## About this task
Lines holding the string "arrow" in the listing below are to be copied.

## Excerpted records
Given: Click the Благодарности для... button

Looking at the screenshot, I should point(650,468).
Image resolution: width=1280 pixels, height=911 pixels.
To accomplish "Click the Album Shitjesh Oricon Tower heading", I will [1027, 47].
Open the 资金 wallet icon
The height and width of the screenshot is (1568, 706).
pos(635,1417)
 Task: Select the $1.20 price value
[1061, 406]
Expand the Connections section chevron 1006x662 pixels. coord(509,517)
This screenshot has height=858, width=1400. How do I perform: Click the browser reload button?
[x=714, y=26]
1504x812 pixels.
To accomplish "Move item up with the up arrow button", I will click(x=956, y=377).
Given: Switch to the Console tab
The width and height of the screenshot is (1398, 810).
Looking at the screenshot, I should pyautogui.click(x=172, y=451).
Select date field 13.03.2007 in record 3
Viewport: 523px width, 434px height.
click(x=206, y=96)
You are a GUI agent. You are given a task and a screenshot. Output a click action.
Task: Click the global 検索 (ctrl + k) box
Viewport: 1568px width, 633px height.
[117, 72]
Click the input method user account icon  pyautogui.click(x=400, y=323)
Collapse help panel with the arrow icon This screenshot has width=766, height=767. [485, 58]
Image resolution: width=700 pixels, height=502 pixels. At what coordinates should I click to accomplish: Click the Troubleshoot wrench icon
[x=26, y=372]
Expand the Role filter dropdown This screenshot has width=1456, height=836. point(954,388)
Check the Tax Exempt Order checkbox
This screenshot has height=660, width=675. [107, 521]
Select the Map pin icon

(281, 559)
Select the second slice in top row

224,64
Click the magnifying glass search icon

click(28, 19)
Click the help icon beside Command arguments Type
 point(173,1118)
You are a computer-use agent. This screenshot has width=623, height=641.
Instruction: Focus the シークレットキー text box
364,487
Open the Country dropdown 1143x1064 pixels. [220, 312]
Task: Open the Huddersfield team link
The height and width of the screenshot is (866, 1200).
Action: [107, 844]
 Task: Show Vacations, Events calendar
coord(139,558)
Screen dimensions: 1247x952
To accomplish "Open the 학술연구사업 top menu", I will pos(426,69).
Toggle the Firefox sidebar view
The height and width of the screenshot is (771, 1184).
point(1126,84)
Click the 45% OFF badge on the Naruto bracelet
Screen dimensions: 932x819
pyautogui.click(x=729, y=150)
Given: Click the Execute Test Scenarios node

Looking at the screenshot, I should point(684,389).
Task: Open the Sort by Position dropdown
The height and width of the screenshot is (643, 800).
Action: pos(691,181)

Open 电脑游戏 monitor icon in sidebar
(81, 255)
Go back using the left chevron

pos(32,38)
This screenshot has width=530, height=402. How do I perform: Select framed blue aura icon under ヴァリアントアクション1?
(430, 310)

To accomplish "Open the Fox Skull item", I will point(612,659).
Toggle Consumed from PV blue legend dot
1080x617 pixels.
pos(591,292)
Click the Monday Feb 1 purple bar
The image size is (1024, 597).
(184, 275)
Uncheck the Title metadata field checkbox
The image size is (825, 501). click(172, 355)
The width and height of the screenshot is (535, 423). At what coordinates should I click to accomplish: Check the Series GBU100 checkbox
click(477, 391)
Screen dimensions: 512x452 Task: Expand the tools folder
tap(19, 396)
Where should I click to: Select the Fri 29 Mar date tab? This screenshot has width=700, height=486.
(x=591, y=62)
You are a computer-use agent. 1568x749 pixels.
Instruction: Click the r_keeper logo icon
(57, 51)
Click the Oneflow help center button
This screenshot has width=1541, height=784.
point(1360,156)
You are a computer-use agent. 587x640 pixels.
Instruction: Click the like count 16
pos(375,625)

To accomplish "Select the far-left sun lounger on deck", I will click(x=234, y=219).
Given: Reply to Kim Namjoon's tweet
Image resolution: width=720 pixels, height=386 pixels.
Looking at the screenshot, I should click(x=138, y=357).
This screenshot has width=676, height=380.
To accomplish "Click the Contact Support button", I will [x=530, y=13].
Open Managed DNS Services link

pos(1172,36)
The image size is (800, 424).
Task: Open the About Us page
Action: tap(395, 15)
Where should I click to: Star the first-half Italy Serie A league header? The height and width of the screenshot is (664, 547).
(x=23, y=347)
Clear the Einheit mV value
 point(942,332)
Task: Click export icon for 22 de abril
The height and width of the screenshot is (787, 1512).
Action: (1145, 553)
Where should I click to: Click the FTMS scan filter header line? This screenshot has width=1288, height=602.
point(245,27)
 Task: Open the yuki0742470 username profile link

## Output of the exercise
To accomplish "Move item up with the up arrow button", I will click(x=956, y=377).
Collapse help panel with the arrow icon This screenshot has width=766, height=767. [485, 58]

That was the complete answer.